* Document section:
======
D'Vauntes Smith-Rivera, Georgetown: Is DSV is the Hoyas' most talented backcourt scorer since Allen Iverson? Maybe it's more like Victor Page. Or Austin Freeman. Whatever the case, the 6-3 sophomore has provided much-needed offense for G'town, like in Saturday's win over St. John's when he scored 31 points and hit six threes. He also helped bottle up Red Storm star guard D'Angelo Harrison, who finished with four points on 1-for-12 shooting.



Elijah Wilson, Coastal Carolina: You want exclusive company? Wilson shares the single-game scoring record (42) at Laney High School in North Carolina with none other than Michael Jordan. The 6-4 guard has made an immediate impact in college, leading the team in scoring (15.2 ppg) and getting a team-high 19 in Friday's win over Central Connecticut State. Wilson scored 25 against Minnesota earlier this season, had 16 against Clemson and 14 against Ole Miss.

Cameron Forte, Georgia: In a rebuilding year for the Bulldogs, Forte has shown signs of being a future impact player in the SEC. In just 13 minutes of playing time in Friday's blowout loss to George Washington, the 6-7 forward had 14 points on 7-for-7 shooting and eight rebounds.

Que Johnson, Washington State: Three days after his whole team scored 25 points in an embarrassing loss to Arizona, Johnson personally did his part in getting the Cougars' offense back on track by scoring 18 against Arizona State on Sunday. It wasn't enough for a win, but at least the team won't have to stop wearing WSU Basketball gear on campus.

Bryce Alford, UCLA: Just like Shane McMahon going all-out with top-rope elbow drops and suicide dives to advance Vince McMahon's agenda in the ring, son Bryce Alford came off the bench in father Steve Alford's biggest game so far as head coach at UCLA and rained 20 points on USC on Sunday, hitting four threes.



Arizona: After laying the smack down (60-25) on a Washington State team that would've been overmatched even if they weren't missing two starters, the top-ranked Wildcats passed their first real Pac-12 test in Saturday's win over Washington. Although Arizona was taller and more talented than the Huskies at every position, UW outmuscled UA and was ahead on the scoreboard midway through the second half. But great teams adapt. Unable to push through UW, Arizona went over them. Back-to-back dunks by Aaron Gordon (18 pts, 11 rebs) and Nick Johnson (24 pts) gave the Wildcats the lead, and clutch free-throw shooting down the stretch allowed them to hang on and stay undefeated.
======
* Task requirements:
In the college basketball roundup, do these statements agree with the text? (a) Smith-Rivera scored 31 points against St. John's. (b) Georgia beat George Washington on Friday. (c) Elijah Wilson leads Coastal Carolina in scoring. Answer yes or no for each and quote the deciding words. The material after this point comes from a separate source.

* Dataset section:
======
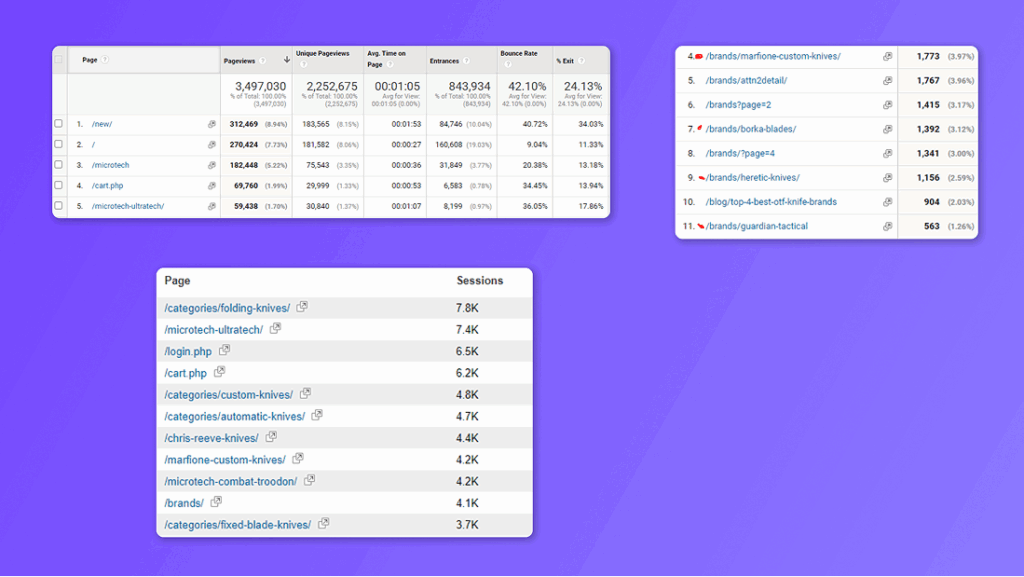This screenshot has height=577, width=1024.
Task: Click the popout icon beside /login.php
Action: tap(225, 351)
======
* Answer to this task:
(a) Yes: "he scored 31 points and hit six threes"
(b) No: "Friday's blowout loss to George Washington"
(c) Yes: "leading the team in scoring (15.2 ppg)"